Actually, it was Severstal who idled the remaining operations of this mill, with most of the rest of their Ohio Valley steel mills, in early 2009. Regarding this unfortunate development, Pittsburgh investor Jeff Mindlin told the Pittsburgh Post-Gazette, "Those plants just aren't going to be coming back." Which was a sad, depressing thing to say about the Upper Ohio Valley.


The No. 1 blast furnace at W-P's North Plant had already gone cold when I took this photo in March 2006. When the blast furnaces were silenced in 2005, Wheeling-Pittsburgh Steel Corp. CEO James G. Bradley beamed, "With the charging of hot metal into our Consteel EAF and the shutdown of our No. 1 Blast Furnace, Wheeling-Pittsburgh Steel has crossed another important threshold toward its transformation into a modern 21st Century steelmaker. We are just beginning to see the benefits of our long-term strategy of combining integrated and EAF technology." Yet, three years later the company was history.


Closer view of the No. 1 Blast Furnace in Steubenville, which produced iron from 1899 (when it was constructed by the Labelle Iron Works) until 2005. When it was idled it was one of the oldest blast furnaces in the United States.

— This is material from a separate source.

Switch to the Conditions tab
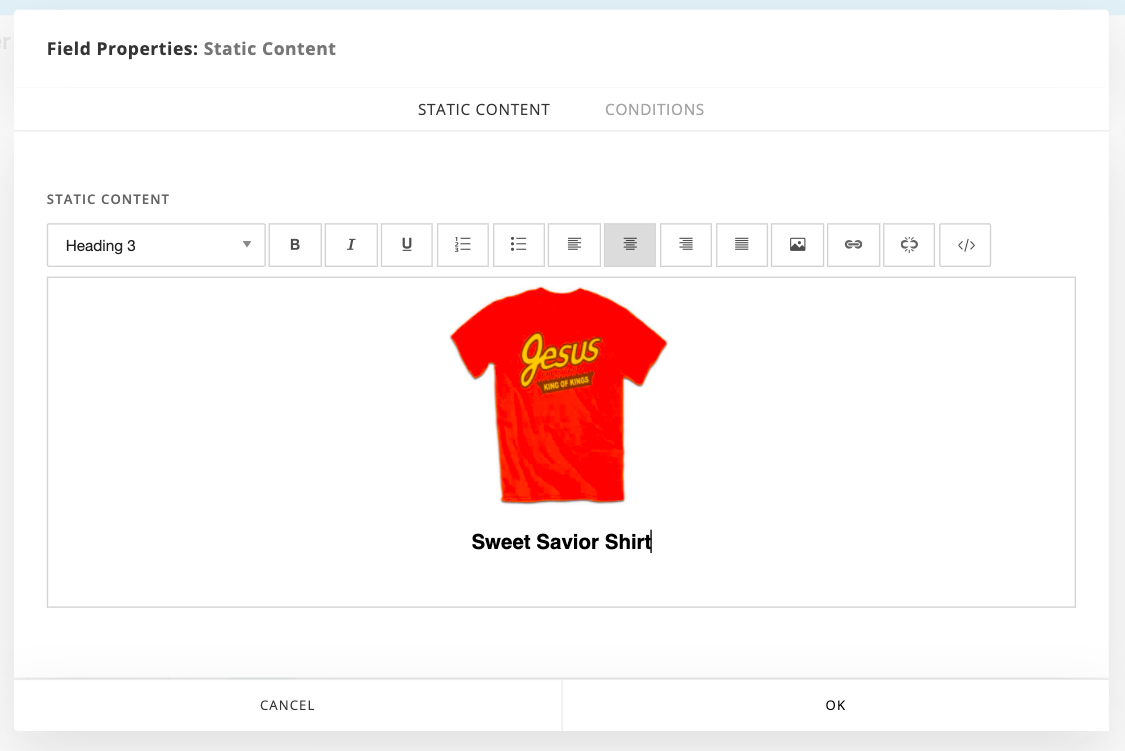This screenshot has width=1125, height=751. click(x=654, y=110)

The Market Street bridge over the Ohio River with Steubenville in the background, which is best known as Dean Martin's hometown.


St. Peter's Catholic Church in Steubenville.


A little down the river from Steubenville is the town of Mingo Junction, OH.


Former Wheeling-Pittsburgh Steel Company's main hot metal steel mill in Mingo Junction, Ohio, also later owned by Esmark, Severstal North America, Inc., RG Steel, and finally by Frontier Industrial Corp., who purchased the idled mill in 2012 when RG Steel went bankrupt. Unfortunately, Frontier will probably scrap most, in not all, of the site.


The blast furnace at Mingo Junction - I wonder what its name is? Blast furnaces always have a name, like Eliza or Jenny or Amanda. There is also a fairly new electric arc furnace to supplement this operation.


Steps going up the hill in the middle of Mingo-Junction, OH


In 2009 the steel mill and furnaces at Mingo Junction were idled by the owners - Severstal. This November 2009 photo shows the dying downtown next to the mill.


When I visited Mingo Junction, Ohio in March 2006, the main street next to the mill was alive car and foot traffic coming in and out of bars and pool halls and stores. When I went back in November 2009, the downtown was ghost town-quiet. Here is a closed pool hall and grill "for sale" I saw on that day.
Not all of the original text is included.